Scientists using simulations in the lab have revealed that changes in the direction of the Earth’s magnetic field may take place 10 times faster than previously thought.
The study, published in the journal Nature Communications, gives new insight into the swirling flow of iron 2,800 kms below the planet’s surface and how it has influenced the movement of the magnetic field during the past hundred thousand years.
“We have very incomplete knowledge of our magnetic field prior to 400 years ago. Since these rapid changes represent some of the more extreme behaviour of the liquid core, they could give important information about the behaviour of Earth’s deep interior,” said study researcher Chris Davies from the University of Leeds in the UK.
According to the researchers, our magnetic field is generated and maintained by a convective flow of molten metal that forms the Earth’s outer core. The magnetic field is constantly changing.
Satellites now provide new means to measure and track its current shifts but the field existed long before the invention of human-made recording devices.
To capture the evolution of the field back through geological time scientists analyse the magnetic fields recorded by sediments, lava flows and human-made artefacts.
Accurately tracking the signal from Earth’s core field is extremely challenging and so the rates of field change estimated by these types of analysis are still debated.
For the current findings, the research team combined computer simulations of the field generation process with a recently published reconstruction of time variations in Earth’s magnetic field spanning the last 100,000 years.
Their study shows that changes in the direction of Earth’s magnetic field reached rates that are up to 10 times larger than the fastest currently reported variations of up to one degree per year.
They demonstrate that these rapid changes are associated with local weakening of the magnetic field.
This means these changes have generally occurred around times when the field has reversed polarity or during geomagnetic excursions when the dipole axis moves far from the locations of the North and South geographic poles.
The clearest example of this in their study is a sharp change in the geomagnetic field direction of roughly 2.5 degrees per year 39,000 years ago.
This shift was associated with locally weak field strength, in a confined spatial region just off the west coast of Central America, and followed the global Laschamp excursion – a short reversal of the Earth’s magnetic field roughly 41,000 years ago.

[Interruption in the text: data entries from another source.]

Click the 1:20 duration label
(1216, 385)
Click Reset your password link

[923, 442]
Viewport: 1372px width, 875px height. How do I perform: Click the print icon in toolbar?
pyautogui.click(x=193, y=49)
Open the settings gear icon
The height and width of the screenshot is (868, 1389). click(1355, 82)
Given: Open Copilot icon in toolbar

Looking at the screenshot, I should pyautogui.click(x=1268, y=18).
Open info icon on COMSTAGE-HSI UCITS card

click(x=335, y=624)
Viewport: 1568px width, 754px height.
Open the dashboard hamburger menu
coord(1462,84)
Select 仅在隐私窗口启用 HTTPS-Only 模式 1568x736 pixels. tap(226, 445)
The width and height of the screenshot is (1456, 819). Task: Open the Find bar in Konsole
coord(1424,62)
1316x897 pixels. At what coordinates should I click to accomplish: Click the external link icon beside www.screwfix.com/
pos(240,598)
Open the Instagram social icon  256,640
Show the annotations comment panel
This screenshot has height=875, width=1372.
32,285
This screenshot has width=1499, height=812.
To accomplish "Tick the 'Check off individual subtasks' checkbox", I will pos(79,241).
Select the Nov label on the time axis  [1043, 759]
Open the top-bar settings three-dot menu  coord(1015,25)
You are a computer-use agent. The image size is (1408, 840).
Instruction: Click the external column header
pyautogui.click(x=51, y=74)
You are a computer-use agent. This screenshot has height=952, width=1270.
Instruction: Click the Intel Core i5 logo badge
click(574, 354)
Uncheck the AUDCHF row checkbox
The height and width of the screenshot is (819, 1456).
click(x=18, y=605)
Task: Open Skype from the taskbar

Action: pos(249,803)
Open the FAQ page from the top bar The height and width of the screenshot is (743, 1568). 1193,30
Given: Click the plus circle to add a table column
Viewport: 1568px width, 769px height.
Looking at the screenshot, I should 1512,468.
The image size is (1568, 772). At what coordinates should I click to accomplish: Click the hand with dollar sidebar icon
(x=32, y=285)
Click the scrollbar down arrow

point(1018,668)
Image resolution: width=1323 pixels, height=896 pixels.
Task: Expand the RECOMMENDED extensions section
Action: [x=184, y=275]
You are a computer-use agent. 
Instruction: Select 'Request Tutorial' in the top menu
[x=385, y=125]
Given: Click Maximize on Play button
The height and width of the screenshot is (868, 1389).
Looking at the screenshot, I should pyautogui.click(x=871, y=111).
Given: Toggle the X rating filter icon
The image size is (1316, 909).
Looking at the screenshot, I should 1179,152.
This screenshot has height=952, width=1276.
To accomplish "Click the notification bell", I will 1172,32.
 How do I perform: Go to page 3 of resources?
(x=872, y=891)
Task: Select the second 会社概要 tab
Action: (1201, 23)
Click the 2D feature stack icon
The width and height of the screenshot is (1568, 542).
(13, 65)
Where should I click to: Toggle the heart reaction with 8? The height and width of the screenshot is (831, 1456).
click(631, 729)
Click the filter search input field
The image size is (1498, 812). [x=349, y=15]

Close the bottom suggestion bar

Similar events are identified in computer simulations of the field which can reveal many more details of their physical origin than the limited paleomagnetic reconstruction, the researchers said.
Their detailed analysis indicates that the fastest directional changes are associated with the movement of reversed flux patches across the surface of the liquid core.
These patches are more prevalent at lower latitudes, suggesting that future searches for rapid changes in direction should focus on these areas.